Q. I’ve seen on the government website it says you can’t get the marriage tax allowance if you have over £5,000 of savings interest? That’s not true. We’ve had a few people ask us this question – if this is you, you’re probably misreading the situation.
It comes from this question on the apply section of the HMRC website:
“Is your annual income £10,600 or less? (don’t include savings interest under £5,000).”
It’s all about what counts as a non-taxpayer, and it does get a little complicated as it’s all due to something called the tax-free savings allowance for lower incomes. That means you can earn £10,600 under your personal allowance and then have £5,000 of savings interest tax-free and still not pay tax on it.
So in that circumstance you could actually earn more than £10,600 in total income and interest, and still count as a non-taxpayer.

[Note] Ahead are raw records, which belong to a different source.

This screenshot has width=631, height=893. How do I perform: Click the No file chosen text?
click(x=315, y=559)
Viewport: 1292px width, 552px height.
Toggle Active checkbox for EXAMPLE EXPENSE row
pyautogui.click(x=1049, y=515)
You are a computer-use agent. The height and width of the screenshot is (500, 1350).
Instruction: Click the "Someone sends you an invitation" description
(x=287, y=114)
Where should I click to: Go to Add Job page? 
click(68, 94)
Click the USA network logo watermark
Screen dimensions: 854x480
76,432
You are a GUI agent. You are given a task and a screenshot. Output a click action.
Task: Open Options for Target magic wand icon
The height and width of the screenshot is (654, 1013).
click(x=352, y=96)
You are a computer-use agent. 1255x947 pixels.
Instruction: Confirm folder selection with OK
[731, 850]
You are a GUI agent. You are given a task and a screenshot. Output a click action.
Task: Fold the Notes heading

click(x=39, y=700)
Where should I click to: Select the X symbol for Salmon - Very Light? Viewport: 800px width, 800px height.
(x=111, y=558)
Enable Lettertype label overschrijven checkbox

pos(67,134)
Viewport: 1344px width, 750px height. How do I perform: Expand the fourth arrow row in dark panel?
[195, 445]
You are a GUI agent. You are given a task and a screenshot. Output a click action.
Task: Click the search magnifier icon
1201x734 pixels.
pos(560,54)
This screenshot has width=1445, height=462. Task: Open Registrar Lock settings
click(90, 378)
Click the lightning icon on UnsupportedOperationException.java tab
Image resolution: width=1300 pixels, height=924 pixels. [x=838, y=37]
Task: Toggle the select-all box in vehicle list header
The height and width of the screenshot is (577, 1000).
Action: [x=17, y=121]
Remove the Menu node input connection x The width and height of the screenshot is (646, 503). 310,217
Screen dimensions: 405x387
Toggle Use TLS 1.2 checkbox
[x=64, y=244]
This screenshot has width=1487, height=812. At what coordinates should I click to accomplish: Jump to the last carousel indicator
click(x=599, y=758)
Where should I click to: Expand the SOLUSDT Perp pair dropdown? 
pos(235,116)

This question is just a slightly cumbersome way of saying that.
Q. I was born before 6 April 1935 – why can’t I get this? This is because there’s a different, better allowance available to you, that HMRC is phasing out. If one of you is over 80, then you could be eligible for the married couple’s (& civil partner’s) allowance. This could give you a reduction on your tax bill of up to £835. However, if you’re an unmarried couple (even if you’re living together), then you get nowt.
Q. Isn’t this discriminatory against people who aren’t married, or who earn more?Quite simply yes. This is a government policy to reward the institution of marriage. It does it because it believes that provides a more stable family.
The fact it’s a transfer from the non-taxpayer to an earner also indicates a concept of rewarding the perhaps more old-fashioned “one parent stays at home”-type set-up.